From our simulation study we found that even moderate deviations from the model assumptions made in the conventional linear model, e.g. Gaussianity of the error term, can lead to both increase in type I and type II errors. From analyses of two real eQTL data sets we found that residuals in eQTL analysis is not necessarily Gaussian, and that a substantial proportion of the “significant” models found are not in agreement between the conventional linear model and the robust alternative. The results indicate that some type II errors (false negatives) are due to inflated estimates of standard errors due to non-Gaussian error terms. Disagreement in effect size estimates between the two models can lead to both type I errors (false positives) and type II errors (false negatives), and is likely due to extreme values or moderate outliers, as can be seen in examples shown. In the larger of the two eQTL studies (MuTHER), there is a relatively high degree of concordance between the models, which is encouraging. This can probably be explained by a larger sample size, which is expected to reduce the influence of extreme observations and outliers, while the higher concordance might also be explained by difference in quality and homogeneity of the biopsies between the two studies.
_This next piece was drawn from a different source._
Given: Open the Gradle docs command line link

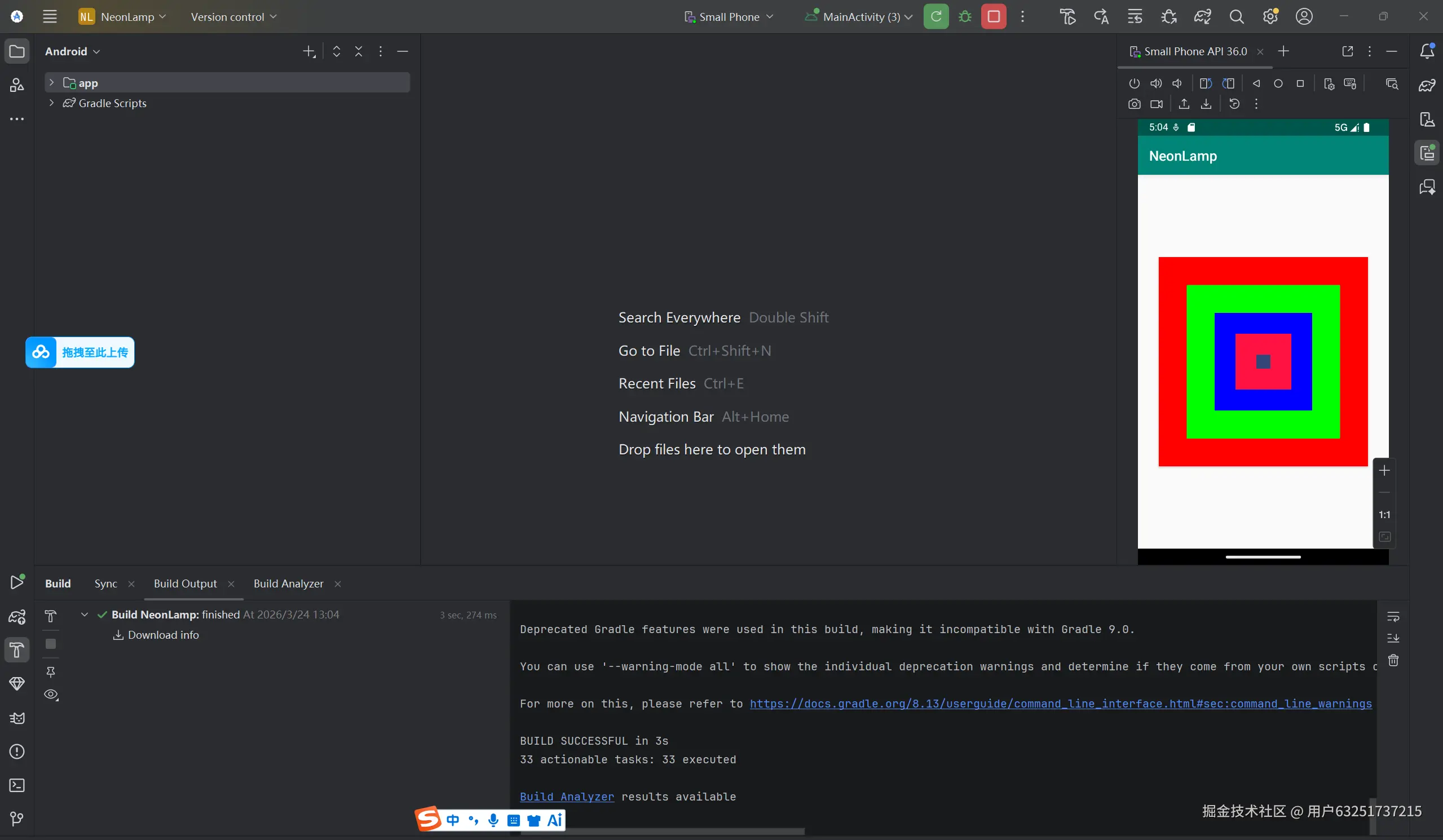Looking at the screenshot, I should click(x=1061, y=704).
In large-scale analyses, such as in the case of genome-wide eQTL analysis, robust statistical models have the potential to provide more reliable results and under some conditions also increased power, for example, in situations with noisy and non-Gaussian data. In situations where data fulfill assumptions of Gaussianity the loss in power by the robust model is relatively minor. Our results suggest that it is likely that model assumptions are violated and that the error term is non-Gaussian in the case of eQTL analysis, and most likely in analyses of many other types of “omics” data as well. We therefore suggest that robust models should be considered as a standard tool for genome-wide eQTL analysis alongside the currently utilised methodologies.

Supporting Information

S1 Text. Example code for fitting robust linear models in R.

https://doi.org/10.1371/journal.pone.0127882.s001

(R)

S1 Fig. Four examples where the conventional and robust models lead to discordant conclusions regarding significance in the MuTHER data set.
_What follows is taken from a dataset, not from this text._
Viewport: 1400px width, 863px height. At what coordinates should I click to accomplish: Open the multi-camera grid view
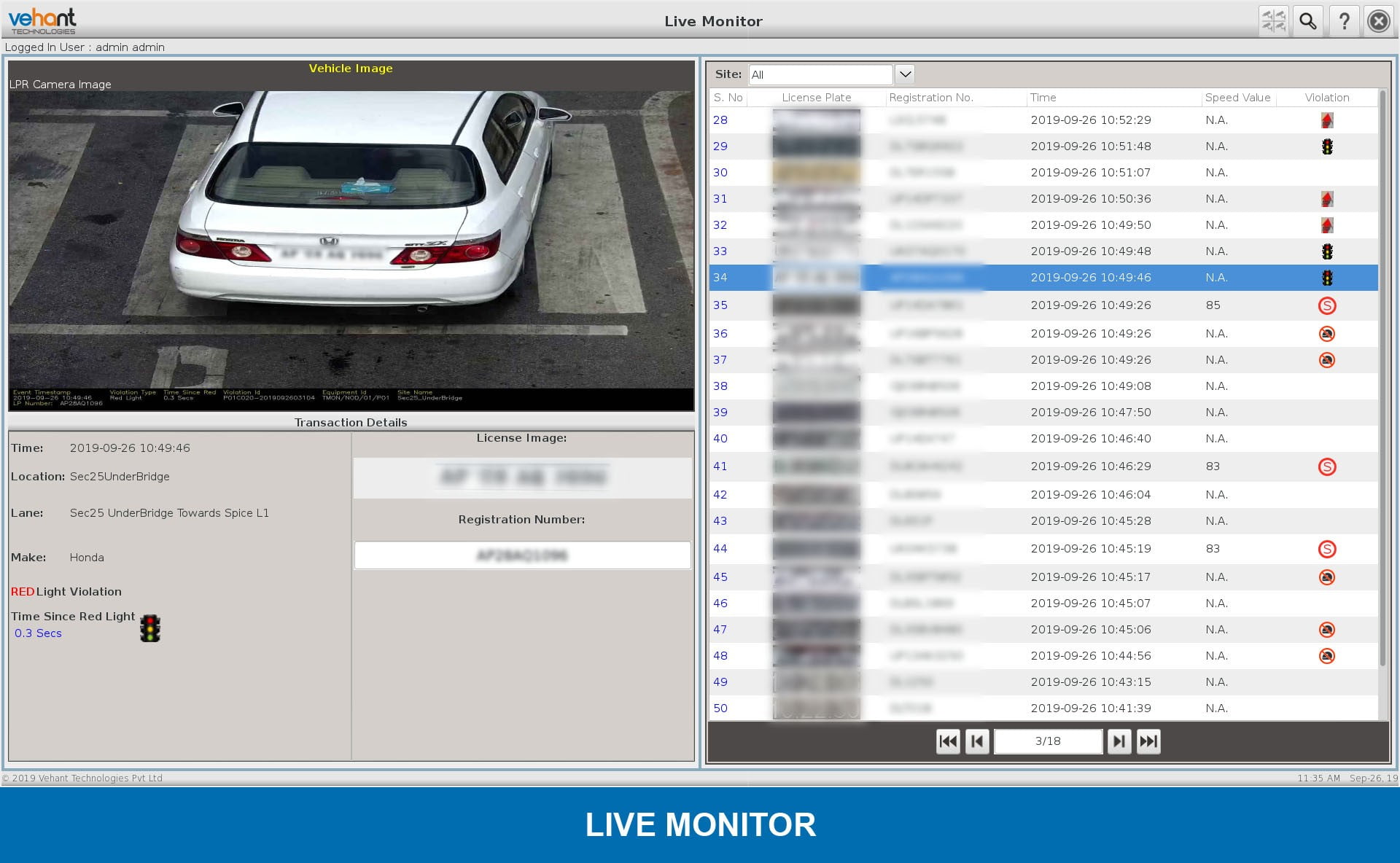1274,21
Labels A-C correspond to marked points in Fig 7. Note that a small amount of random variability have been added in the x-axis direction to better visualise data, in addition to variability originating from the imputation process. MRNA expression levels (y-axis) represent $y_{i} - x_{i} {\hat{β}}_{c o v a r i a t e s}$ , where ${\hat{β}}_{c o v a r i a t e s}$ are the estimated coefficients for all predictors in the model excluding the genetic effect, i.e. the mRNA signal after adjusting for covariates. Since the conventional and robust estimates of ${\hat{β}}_{c o v a r i a t e s}$ will be different, the data points in the plots for the robust and conventional models will not be identical.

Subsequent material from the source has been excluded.